In the time of Christ, Judah Ben-Hur (Jack Huston) is a prince of the Jewish people living in Jerusalem. He grows up alongside a Roman boy named Messala (Toby Kebbell, last seen as a likable Orc in Warcraft), adopted and raised by his family as his brother. Considering Messala and Judah’s biological sister Tirzah (Sofia Black-D’Elia) have the hots for one another, having Messala be Judah’s adopted brother rather than his childhood friend strikes me as an odd decision, but that’s par for the course in this movie. After an irritating amount of setup, Judah is betrayed by Messala, sentenced to life as a galley slave, and Judah plans a revenge facilitated by Sheik Ilderim (Morgan Freeman). Also Jesus (Rodrigo Santoro) is there.
There is a lot to talk about in this edition of Ben-Hur: Hot Mess Express, and we’re going to go into detail, so let’s get down to business. There will be some spoilers for this century-old story and its latest iteration.
There are so many unnecessary changes.
One of the more baffling decisions in this film is this choice to change the characterization of these figures to no apparent advantage. Judah Ben-Hur is frequently presented as a rich boy oblivious to the reality of the struggles of those around him, but the zealots he is contrasted with seem to be equally condemned by the script for their use of poorly-planned violence. This frequent reference to class strain never goes anywhere, and holds no particular weight after he is enslaved. “You spent five years enslaved after twenty of privilege and you think you know something about suffering?” asks Morgan Freeman’s Sheik Ilderim. Well, I don’t know about you, but I would say, yeah, five years of slavery sounds pretty shit.
And let’s talk about Sheik Ilderim a second: no longer a jovial Arab man, reaching out to Judah the Jewish Prince in solidarity, he is now a solemn Nubian motivated by greed, reaching out to Judah in commingled distaste for the Romans and desire to win the circus.
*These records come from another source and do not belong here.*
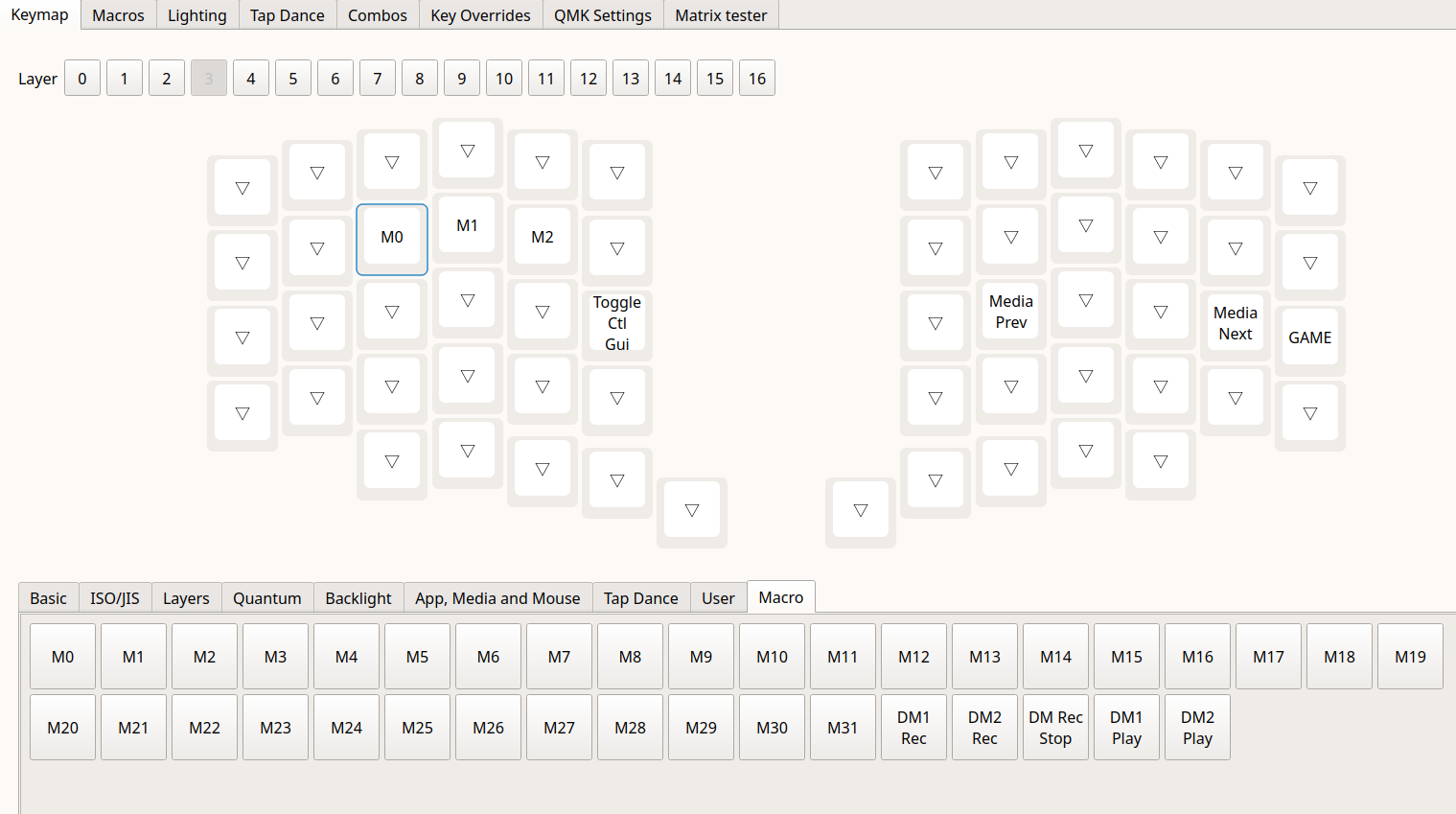The width and height of the screenshot is (1456, 814).
Task: Click the GAME key on the keyboard layout
Action: coord(1309,337)
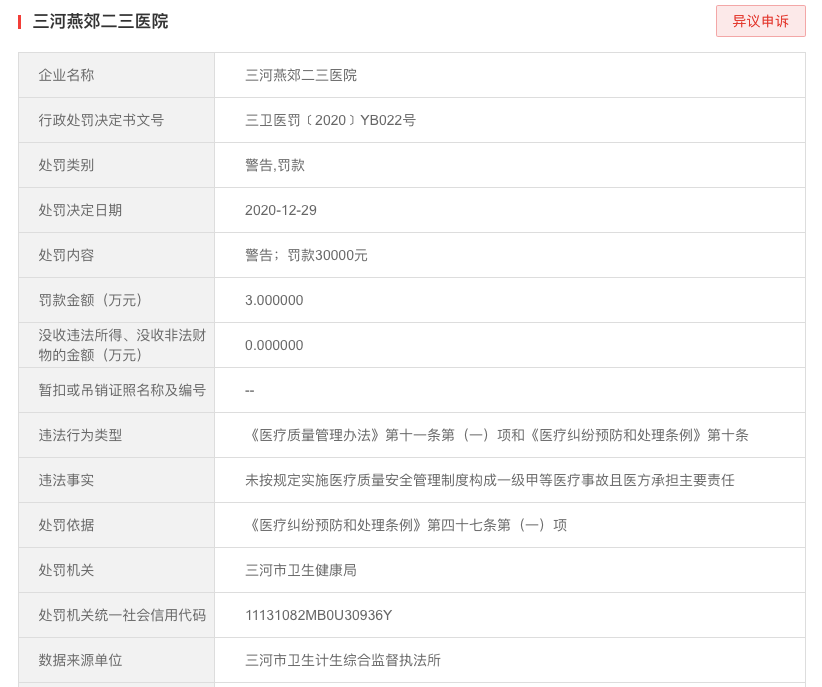Click the red bar marker beside the heading
822x687 pixels.
19,22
For all that I commend casting an actual person of color in this role rather than a Welsh actor in brown face (and other equally valid criticisms as to the portrayal of the Sheik in 1959), the lost opportunity to show an Arab and a Jew working together in defiance of the oppression of Rome seems tragic. In its place, we have Morgan Freeman’s Sheik Ilderim, who exists as a deus ex machina for a plot hamstringed by the removal of entire plot points.
Yes. Entire plot points have been removed.
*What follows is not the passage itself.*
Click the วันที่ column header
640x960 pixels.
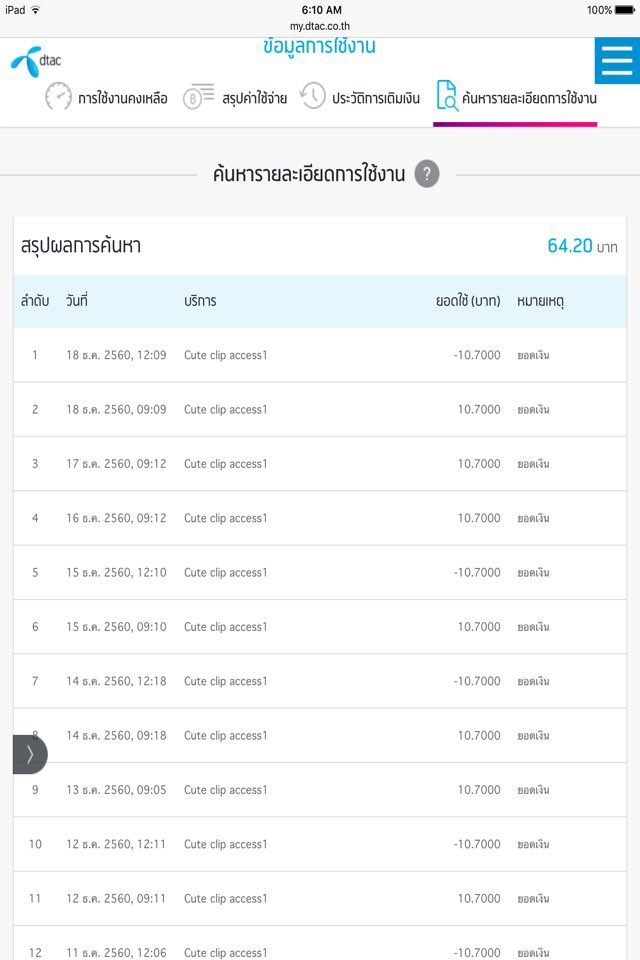[x=77, y=301]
You heard that correctly: Sheik Ilderim is frequently used as a magic fix-it to contrive the plot into moving forward, because it turns out excising key plot points creates vacuums of cause and effect. For example, in the source material and 1959 film, when Arrius’ galley ship goes down, Judah, still noble of spirit despite his years of enslavement, saves Arrius’ life. Arrius then formally adopts Judah into his household, and there Judah learns to race chariots in the circus. This is important for Judah’s character arc, and further explains why Judah is a charioteer skilled enough to defeat the well-practiced and undefeated Messala.
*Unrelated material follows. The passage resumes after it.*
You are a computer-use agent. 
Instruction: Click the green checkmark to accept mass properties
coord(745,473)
In Ben-Hur (2016), Judah watches as Arrius is conked on the head with an oar and lets him drown.
Not only does this make the entire galley destruction sequence pointless beyond “welp, Judah escaped slavery I guess,” it also necessitates the Sheik teaching Judah in an extremely haphazard and silly training montage. Moreover, it misses a rich opportunity. Messala was not originally Judah’s adopted brother, but they made him so in this film; keeping this plot point with Arrius would have created an interesting foil. Messala, a Roman raised as a son in a Jewish household, and Judah, a Jew loved as a son in a Roman household. But as this comparison would have been thematically strong and emotionally moving, it was of course not included in the film.
More time is spent humanizing Messala Severus, the traitor, than Judah, the protagonist. This iteration of Ben-Hur very much wants to make Messala into someone sympathetic, and manages to succeed via an opening with Messala and Judah in their youth more needlessly drawn out than high school baccalaureate. This makes it all the more jarring when the moment of betrayal comes; Messala, up to this point portrayed as a young man buffeted by social forces beyond his control, is not forced into betraying Judah so much as he morphs into a vindictive, raging asshole. It’s completely out of left field, and so too is his contempt when Judah reappears in his life years later.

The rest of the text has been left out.